What the exercise asks:
Begin with the line containing "Given: Expand PV Production card chevron", end with the last line of the records, and retype everything in between exactly, without the pictures.

Materials provided:
[Start of Attachment]

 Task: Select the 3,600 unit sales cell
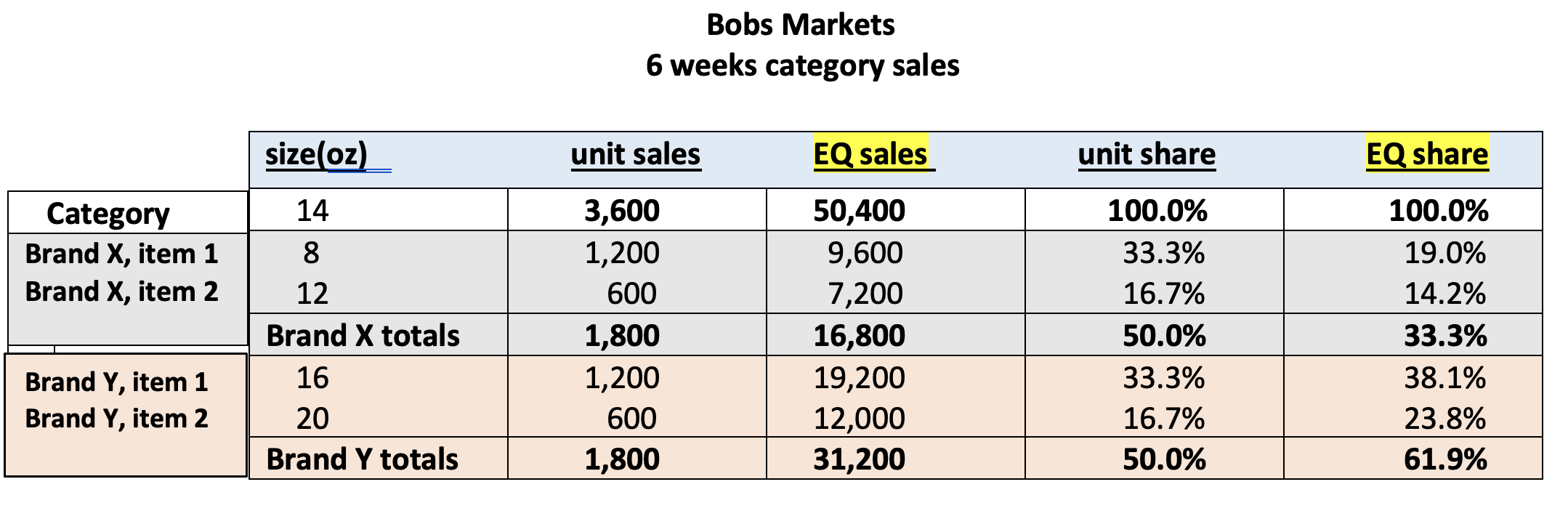tap(622, 211)
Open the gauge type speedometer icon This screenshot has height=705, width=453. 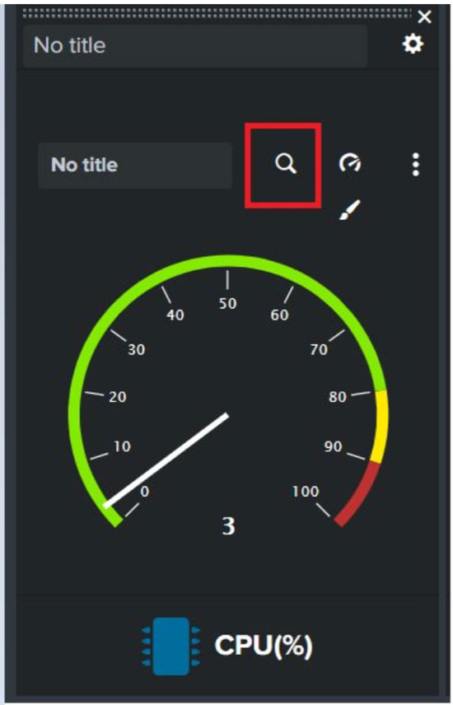pos(350,162)
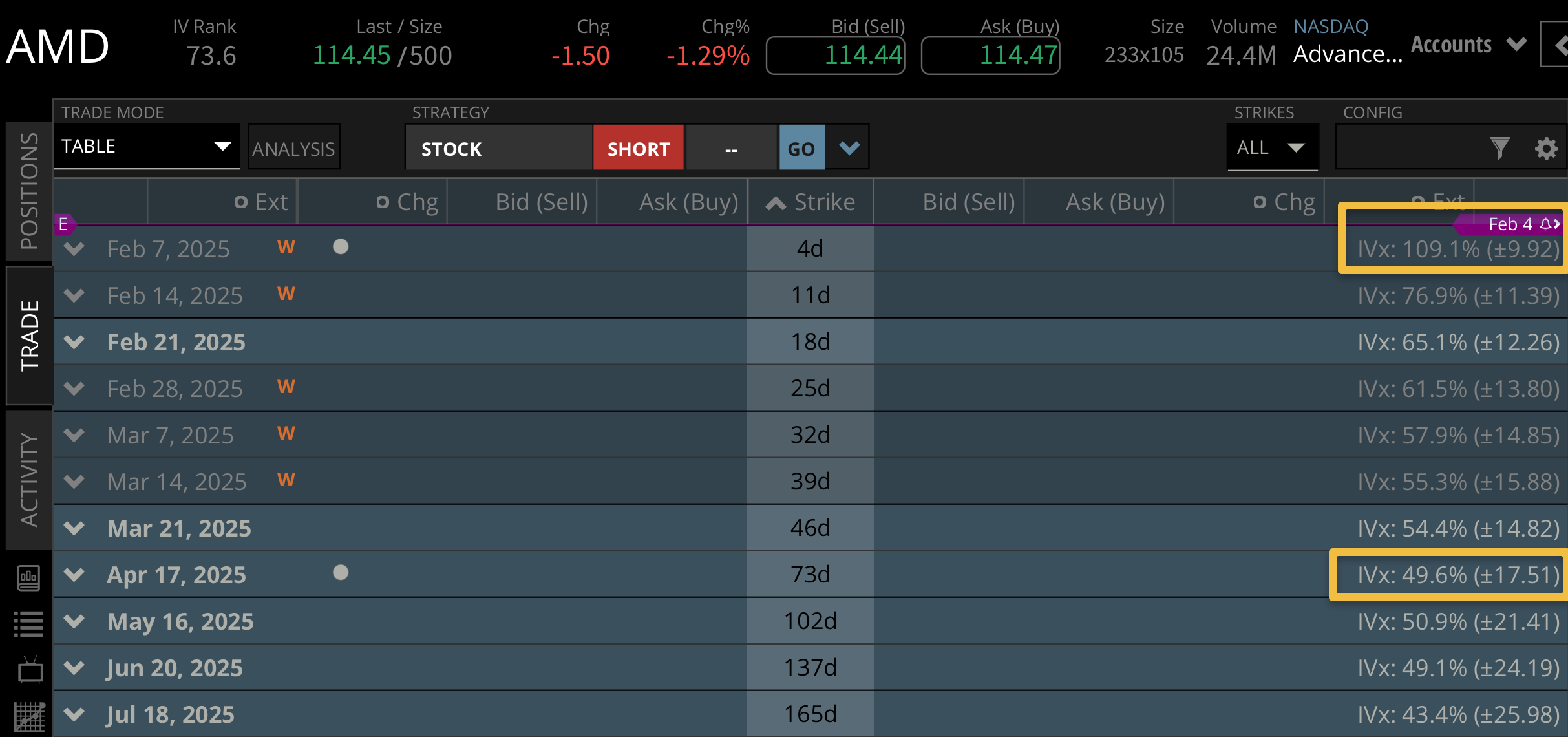This screenshot has width=1568, height=737.
Task: Expand the Feb 21, 2025 expiration row
Action: [73, 341]
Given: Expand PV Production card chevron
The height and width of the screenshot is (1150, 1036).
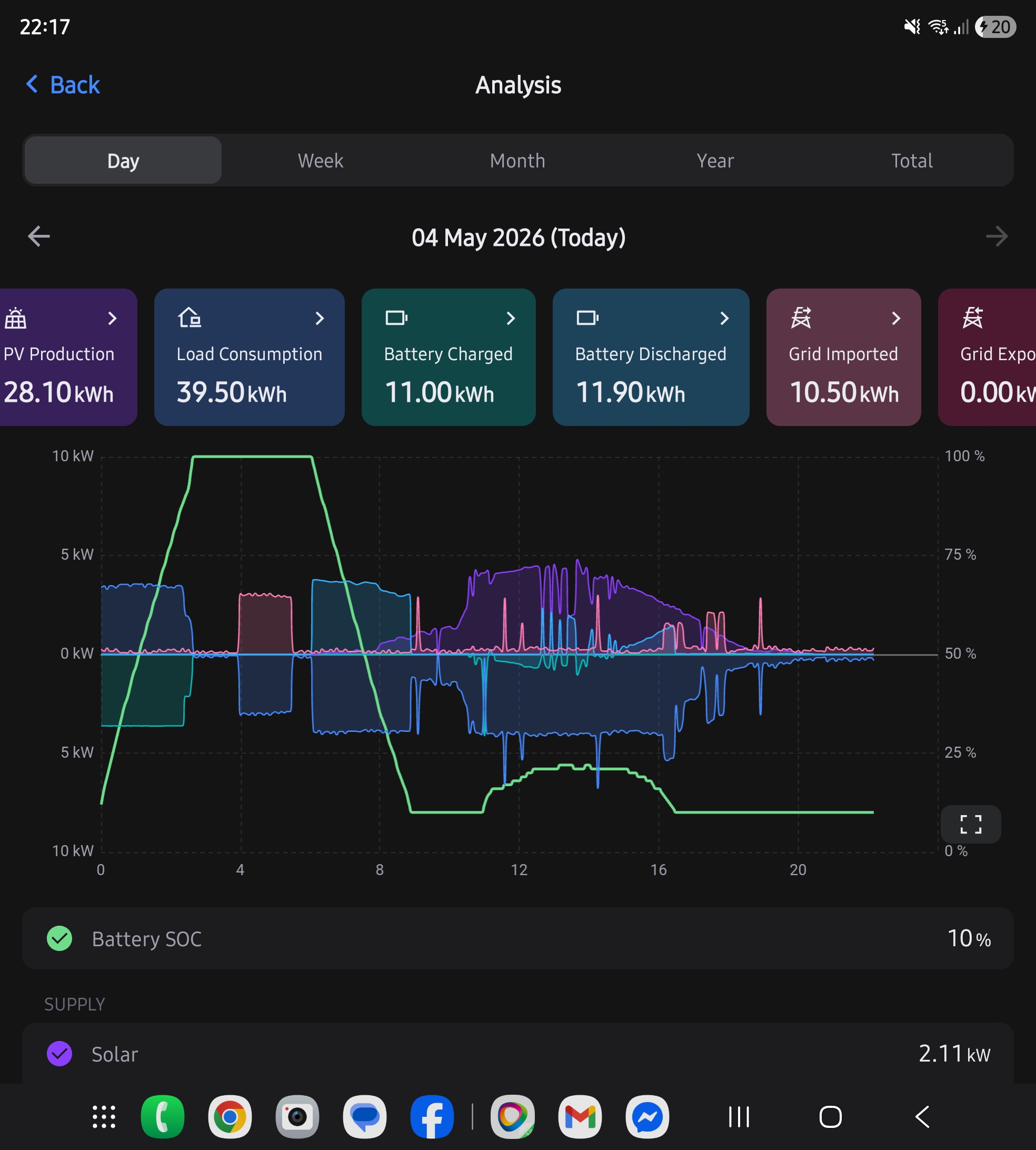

[End of Attachment]

Response below:
Given: Expand PV Production card chevron
The height and width of the screenshot is (1150, 1036).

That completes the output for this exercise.